Find the line with "830x425 pixels." and the line with "Open Sonniss.com GDC" in the entries below; output exactly those two lines, every line between them, and no others.
━━━ Material provided ━━━
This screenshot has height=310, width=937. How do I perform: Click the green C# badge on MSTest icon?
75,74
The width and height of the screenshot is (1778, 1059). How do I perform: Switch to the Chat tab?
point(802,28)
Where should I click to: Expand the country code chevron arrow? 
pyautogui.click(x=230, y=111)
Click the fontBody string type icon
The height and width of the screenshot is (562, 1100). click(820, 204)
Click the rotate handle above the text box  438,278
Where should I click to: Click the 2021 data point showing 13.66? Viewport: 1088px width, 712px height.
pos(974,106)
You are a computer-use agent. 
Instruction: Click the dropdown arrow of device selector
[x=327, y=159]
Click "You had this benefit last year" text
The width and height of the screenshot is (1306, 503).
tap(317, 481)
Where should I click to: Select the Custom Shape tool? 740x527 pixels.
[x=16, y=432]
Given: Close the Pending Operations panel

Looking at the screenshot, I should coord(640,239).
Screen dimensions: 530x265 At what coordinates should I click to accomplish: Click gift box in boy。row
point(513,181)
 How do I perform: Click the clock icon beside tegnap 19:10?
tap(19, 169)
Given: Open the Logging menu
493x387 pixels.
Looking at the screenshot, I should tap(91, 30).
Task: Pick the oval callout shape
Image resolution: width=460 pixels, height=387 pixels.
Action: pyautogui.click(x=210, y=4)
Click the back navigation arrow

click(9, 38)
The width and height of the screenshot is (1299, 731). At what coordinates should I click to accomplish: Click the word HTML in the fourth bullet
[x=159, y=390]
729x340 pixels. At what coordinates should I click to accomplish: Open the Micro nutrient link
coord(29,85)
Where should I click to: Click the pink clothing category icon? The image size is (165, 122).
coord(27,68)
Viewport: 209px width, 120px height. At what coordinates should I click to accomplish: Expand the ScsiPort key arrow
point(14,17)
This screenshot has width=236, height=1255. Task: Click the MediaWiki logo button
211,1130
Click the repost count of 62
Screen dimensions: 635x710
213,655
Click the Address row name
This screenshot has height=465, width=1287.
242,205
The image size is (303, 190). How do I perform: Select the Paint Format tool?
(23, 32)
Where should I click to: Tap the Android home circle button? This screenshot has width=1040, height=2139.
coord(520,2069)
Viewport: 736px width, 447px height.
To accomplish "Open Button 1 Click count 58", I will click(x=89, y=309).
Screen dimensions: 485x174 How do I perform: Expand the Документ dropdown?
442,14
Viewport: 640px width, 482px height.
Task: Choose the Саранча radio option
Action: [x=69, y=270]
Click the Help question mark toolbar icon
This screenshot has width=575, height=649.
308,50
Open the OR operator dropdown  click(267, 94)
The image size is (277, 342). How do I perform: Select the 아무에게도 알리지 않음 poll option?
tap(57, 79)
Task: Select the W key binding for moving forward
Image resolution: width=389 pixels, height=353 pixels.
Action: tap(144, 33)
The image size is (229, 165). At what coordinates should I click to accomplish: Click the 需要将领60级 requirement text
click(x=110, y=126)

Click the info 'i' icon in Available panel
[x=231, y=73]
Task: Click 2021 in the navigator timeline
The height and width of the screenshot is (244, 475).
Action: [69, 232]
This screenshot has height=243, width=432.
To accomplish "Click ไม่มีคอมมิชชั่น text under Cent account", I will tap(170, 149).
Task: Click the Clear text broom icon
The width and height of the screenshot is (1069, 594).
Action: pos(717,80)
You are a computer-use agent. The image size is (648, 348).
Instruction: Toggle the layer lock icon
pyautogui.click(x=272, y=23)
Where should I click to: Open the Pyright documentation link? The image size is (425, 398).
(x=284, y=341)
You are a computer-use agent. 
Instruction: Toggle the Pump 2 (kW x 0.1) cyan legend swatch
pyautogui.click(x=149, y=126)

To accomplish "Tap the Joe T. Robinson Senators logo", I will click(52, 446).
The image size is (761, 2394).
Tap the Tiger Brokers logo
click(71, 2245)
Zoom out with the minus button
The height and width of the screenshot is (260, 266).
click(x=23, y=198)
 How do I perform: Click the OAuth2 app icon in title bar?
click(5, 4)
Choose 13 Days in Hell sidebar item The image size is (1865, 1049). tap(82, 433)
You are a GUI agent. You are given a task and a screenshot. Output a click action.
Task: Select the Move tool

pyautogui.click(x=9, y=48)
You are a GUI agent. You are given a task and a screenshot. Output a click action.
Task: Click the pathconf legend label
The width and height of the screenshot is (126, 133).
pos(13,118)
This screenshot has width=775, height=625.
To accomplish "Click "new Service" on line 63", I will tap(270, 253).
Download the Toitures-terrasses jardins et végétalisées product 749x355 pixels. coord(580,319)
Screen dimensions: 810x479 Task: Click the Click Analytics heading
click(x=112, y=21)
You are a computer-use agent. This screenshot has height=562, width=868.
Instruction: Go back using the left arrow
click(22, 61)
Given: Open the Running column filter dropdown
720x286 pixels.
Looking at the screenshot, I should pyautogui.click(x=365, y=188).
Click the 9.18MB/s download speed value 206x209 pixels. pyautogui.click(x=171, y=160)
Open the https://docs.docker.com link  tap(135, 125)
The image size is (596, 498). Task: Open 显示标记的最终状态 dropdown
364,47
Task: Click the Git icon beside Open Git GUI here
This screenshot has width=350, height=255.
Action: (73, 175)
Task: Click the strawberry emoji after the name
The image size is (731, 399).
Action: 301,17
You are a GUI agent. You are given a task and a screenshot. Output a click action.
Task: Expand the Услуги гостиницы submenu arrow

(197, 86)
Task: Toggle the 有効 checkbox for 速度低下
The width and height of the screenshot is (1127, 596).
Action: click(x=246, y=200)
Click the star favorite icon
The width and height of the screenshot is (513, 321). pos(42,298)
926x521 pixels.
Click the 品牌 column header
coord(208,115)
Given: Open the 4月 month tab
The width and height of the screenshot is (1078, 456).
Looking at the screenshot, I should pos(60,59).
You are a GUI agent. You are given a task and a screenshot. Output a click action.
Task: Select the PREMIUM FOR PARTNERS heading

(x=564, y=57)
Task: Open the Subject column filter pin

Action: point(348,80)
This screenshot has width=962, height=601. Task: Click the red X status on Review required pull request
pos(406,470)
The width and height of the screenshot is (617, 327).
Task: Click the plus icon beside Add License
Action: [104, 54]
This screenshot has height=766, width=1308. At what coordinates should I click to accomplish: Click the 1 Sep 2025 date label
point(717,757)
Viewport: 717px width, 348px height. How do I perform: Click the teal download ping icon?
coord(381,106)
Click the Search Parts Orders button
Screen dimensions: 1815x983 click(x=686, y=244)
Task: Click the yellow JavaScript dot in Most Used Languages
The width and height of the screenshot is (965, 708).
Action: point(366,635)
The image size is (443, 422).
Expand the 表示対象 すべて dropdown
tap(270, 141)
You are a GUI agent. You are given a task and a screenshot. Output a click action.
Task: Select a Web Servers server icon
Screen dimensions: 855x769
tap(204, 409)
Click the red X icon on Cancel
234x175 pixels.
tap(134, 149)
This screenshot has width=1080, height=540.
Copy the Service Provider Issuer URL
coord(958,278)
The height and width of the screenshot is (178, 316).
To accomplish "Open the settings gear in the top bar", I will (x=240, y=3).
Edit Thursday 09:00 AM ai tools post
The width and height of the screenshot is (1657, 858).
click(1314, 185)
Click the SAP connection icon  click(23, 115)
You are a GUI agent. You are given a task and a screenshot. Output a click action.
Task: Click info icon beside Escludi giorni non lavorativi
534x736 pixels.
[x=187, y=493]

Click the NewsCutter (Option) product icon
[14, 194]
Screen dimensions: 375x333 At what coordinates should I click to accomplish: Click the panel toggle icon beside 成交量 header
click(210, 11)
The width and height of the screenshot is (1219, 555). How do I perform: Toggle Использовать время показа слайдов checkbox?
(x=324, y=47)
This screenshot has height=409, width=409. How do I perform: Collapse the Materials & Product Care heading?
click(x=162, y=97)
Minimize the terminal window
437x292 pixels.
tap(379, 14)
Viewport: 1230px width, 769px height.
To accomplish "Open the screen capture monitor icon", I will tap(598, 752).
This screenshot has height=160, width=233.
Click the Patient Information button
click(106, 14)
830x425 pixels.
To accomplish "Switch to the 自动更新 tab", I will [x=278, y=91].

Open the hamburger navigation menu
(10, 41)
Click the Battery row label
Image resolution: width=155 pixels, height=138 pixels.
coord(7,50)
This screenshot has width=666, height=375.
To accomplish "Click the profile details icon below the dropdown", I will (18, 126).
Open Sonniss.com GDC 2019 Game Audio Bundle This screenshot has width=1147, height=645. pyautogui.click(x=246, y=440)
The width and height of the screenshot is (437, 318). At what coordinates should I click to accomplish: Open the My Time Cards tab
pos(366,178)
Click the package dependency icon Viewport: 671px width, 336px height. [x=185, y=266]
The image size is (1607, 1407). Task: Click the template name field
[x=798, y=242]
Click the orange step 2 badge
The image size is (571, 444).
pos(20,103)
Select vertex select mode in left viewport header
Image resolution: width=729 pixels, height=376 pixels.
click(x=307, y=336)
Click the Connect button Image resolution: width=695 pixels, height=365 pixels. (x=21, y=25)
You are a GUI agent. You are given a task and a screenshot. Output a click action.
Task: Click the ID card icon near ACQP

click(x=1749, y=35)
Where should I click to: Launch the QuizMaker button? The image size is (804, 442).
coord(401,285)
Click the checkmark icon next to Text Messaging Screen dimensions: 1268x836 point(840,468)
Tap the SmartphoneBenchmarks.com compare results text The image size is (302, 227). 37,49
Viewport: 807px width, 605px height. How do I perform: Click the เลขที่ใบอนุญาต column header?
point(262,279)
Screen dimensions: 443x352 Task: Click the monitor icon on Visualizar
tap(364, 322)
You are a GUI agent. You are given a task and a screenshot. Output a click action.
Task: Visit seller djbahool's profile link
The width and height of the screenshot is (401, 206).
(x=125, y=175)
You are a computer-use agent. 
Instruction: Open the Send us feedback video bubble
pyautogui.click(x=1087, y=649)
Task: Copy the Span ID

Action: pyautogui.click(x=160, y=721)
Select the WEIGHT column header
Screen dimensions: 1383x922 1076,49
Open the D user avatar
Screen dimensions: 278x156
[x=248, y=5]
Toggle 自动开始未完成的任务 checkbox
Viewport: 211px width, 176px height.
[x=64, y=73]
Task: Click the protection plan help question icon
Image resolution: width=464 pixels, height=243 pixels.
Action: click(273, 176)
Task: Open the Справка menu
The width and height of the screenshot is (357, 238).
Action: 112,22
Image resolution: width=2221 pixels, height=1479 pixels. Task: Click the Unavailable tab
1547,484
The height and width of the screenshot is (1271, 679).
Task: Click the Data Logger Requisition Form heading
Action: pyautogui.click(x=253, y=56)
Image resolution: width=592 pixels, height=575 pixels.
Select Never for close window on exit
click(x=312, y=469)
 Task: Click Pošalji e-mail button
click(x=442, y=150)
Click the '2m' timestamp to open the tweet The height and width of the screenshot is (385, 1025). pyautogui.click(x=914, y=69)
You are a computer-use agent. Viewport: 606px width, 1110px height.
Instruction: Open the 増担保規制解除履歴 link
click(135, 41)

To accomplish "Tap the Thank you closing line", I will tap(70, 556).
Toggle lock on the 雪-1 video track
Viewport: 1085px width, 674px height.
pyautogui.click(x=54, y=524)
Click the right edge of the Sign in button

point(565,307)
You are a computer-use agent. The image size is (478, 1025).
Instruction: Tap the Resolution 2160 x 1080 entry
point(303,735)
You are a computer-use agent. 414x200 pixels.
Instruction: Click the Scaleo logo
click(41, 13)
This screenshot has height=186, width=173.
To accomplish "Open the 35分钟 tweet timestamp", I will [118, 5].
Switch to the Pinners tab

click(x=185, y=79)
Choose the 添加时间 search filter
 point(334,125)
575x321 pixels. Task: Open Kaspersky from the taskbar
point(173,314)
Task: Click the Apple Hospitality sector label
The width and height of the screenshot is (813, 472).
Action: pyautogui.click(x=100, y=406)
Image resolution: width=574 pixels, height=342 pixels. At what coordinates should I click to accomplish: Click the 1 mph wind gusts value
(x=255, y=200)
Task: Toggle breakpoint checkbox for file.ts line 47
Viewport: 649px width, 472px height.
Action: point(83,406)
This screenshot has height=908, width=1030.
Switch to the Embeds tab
━━━
» Response box:
830x425 pixels.
To accomplish "Switch to the 自动更新 tab", I will [x=278, y=91].

Open the hamburger navigation menu
(10, 41)
Click the Battery row label
Image resolution: width=155 pixels, height=138 pixels.
coord(7,50)
This screenshot has width=666, height=375.
To accomplish "Click the profile details icon below the dropdown", I will (18, 126).
Open Sonniss.com GDC 2019 Game Audio Bundle This screenshot has width=1147, height=645. pyautogui.click(x=246, y=440)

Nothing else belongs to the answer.